PVA troops suffered from deficient military equipment, serious logistical problems, overextended communication and supply lines, and the constant threat of UN bombers. All of these factors generally led to a rate of Chinese casualties that was far greater than the casualties suffered by UN troops. The situation became so serious that, in November 1951, Zhou Enlai called a conference in Shenyang to discuss the PVA's logistical problems. At the meeting it was decided to accelerate the construction of railways and airfields in the area, to increase the number of trucks available to the army, and to improve air defense by any means possible. These commitments did little to directly address the problems confronting PVA troops.
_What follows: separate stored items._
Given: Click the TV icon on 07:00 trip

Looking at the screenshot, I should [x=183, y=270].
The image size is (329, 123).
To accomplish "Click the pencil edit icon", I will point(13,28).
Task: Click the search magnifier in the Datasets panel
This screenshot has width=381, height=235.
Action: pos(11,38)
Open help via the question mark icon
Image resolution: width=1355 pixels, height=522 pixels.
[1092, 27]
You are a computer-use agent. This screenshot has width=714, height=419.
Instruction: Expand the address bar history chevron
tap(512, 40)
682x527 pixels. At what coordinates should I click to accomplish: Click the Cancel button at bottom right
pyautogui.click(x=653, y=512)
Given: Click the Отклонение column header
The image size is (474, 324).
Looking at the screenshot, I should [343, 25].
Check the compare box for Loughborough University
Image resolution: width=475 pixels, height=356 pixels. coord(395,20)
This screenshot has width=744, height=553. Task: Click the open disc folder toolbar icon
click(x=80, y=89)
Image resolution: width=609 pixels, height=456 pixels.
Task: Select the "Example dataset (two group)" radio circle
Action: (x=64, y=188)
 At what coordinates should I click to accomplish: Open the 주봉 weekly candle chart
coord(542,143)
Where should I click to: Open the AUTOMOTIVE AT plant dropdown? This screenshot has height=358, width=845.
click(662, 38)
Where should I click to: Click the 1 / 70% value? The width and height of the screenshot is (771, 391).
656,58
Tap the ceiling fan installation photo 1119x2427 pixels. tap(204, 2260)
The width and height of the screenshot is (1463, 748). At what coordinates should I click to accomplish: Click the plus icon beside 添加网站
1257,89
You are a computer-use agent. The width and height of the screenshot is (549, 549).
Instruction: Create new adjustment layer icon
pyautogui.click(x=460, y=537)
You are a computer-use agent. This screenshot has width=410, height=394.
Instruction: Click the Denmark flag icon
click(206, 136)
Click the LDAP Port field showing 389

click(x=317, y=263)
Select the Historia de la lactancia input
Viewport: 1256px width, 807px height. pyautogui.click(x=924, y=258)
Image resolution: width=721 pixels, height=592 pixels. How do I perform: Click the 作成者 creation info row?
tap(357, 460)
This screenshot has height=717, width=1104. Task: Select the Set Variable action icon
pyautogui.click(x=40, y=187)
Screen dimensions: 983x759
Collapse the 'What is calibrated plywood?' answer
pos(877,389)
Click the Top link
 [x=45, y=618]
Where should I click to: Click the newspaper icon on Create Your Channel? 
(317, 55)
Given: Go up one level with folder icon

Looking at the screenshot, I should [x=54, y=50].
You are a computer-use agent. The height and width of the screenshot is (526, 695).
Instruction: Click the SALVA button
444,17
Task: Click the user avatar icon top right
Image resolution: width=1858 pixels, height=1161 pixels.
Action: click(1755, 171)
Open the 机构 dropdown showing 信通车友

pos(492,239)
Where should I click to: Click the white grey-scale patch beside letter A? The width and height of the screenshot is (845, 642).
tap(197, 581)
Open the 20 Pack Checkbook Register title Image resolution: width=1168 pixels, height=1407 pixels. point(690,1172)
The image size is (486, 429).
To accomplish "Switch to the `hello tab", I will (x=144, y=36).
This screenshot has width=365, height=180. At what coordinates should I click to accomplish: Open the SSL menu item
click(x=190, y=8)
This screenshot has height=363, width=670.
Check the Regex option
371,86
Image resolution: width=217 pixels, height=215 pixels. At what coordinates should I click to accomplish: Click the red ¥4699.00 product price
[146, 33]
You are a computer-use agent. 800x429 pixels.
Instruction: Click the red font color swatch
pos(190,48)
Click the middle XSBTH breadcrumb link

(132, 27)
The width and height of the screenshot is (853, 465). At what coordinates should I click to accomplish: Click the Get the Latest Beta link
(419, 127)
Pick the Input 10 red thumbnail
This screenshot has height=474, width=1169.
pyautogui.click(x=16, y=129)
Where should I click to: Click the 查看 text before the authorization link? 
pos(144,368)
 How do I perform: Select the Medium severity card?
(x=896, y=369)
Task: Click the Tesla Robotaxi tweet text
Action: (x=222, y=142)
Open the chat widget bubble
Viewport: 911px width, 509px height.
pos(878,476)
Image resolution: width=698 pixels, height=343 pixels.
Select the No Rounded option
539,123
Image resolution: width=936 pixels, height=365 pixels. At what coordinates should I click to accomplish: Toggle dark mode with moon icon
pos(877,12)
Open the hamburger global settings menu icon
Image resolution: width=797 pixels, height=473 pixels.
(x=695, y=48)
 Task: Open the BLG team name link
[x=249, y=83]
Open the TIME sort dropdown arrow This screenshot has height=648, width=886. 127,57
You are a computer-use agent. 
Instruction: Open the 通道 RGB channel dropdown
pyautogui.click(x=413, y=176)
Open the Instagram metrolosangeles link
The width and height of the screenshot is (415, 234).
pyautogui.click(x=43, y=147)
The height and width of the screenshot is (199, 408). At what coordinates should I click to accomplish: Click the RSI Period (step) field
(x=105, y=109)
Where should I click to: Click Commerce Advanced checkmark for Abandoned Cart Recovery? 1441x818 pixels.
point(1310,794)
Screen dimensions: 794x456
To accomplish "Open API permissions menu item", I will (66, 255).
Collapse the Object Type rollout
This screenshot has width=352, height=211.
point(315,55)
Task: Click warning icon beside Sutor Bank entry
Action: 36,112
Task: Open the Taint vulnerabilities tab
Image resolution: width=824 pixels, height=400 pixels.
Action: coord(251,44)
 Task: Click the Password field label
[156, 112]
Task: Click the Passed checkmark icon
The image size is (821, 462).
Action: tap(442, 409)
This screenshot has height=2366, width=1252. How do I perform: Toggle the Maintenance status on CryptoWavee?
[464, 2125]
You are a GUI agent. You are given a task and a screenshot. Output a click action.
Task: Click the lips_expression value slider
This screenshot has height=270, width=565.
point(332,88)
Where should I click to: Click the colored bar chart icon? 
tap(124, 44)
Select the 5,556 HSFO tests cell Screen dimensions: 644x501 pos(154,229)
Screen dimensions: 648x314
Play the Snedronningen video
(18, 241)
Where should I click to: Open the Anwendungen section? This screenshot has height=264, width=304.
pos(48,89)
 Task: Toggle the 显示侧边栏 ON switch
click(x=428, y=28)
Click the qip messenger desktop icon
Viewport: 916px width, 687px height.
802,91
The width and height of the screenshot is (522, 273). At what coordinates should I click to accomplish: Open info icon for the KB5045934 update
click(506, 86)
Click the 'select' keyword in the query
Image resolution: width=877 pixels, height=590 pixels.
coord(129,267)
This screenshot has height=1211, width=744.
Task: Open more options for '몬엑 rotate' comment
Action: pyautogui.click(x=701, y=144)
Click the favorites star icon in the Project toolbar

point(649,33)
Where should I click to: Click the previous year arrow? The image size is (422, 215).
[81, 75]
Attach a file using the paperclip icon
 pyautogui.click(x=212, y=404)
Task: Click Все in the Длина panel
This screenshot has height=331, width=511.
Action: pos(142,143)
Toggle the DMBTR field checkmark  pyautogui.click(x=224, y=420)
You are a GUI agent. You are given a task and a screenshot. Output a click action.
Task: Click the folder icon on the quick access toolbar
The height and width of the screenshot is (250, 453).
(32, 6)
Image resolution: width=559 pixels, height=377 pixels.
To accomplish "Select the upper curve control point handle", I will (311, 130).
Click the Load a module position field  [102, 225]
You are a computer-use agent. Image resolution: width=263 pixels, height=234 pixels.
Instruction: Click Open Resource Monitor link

In the months after the Shenyang conference, Peng Dehuai went to Beijing several times to brief Mao and Zhou about the heavy casualties suffered by Chinese troops and the increasing difficulty of keeping the front lines supplied with basic necessities. Peng was convinced that the war would be protracted and that neither side would be able to achieve victory in the near future. On 24 February 1952, the Military Commission, presided over by Zhou, discussed the PVA's logistical problems with members of various government agencies involved in the war effort. After the government representatives emphasized their inability to meet the demands of the war, Peng, in an angry outburst, shouted: "You have this and that problem... You should go to the front and see with your own eyes what food and clothing the soldiers have! Not to speak of the casualties! For what are they giving their lives? We have no aircraft. We have only a few guns. Transports are not protected. More and more soldiers are dying of starvation. Can't you overcome some of your difficulties?" The atmosphere became so tense that Zhou was forced to adjourn the conference. Zhou subsequently called a series of meetings, where it was agreed that the PVA would be divided into three groups, to be dispatched to Korea in shifts; to accelerate the training of Chinese pilots; to provide more anti-aircraft guns to the front lines; to purchase more military equipment and ammunition from the Soviet Union; to provide the army with more food and clothing; and, to transfer the responsibility of logistics to the central government.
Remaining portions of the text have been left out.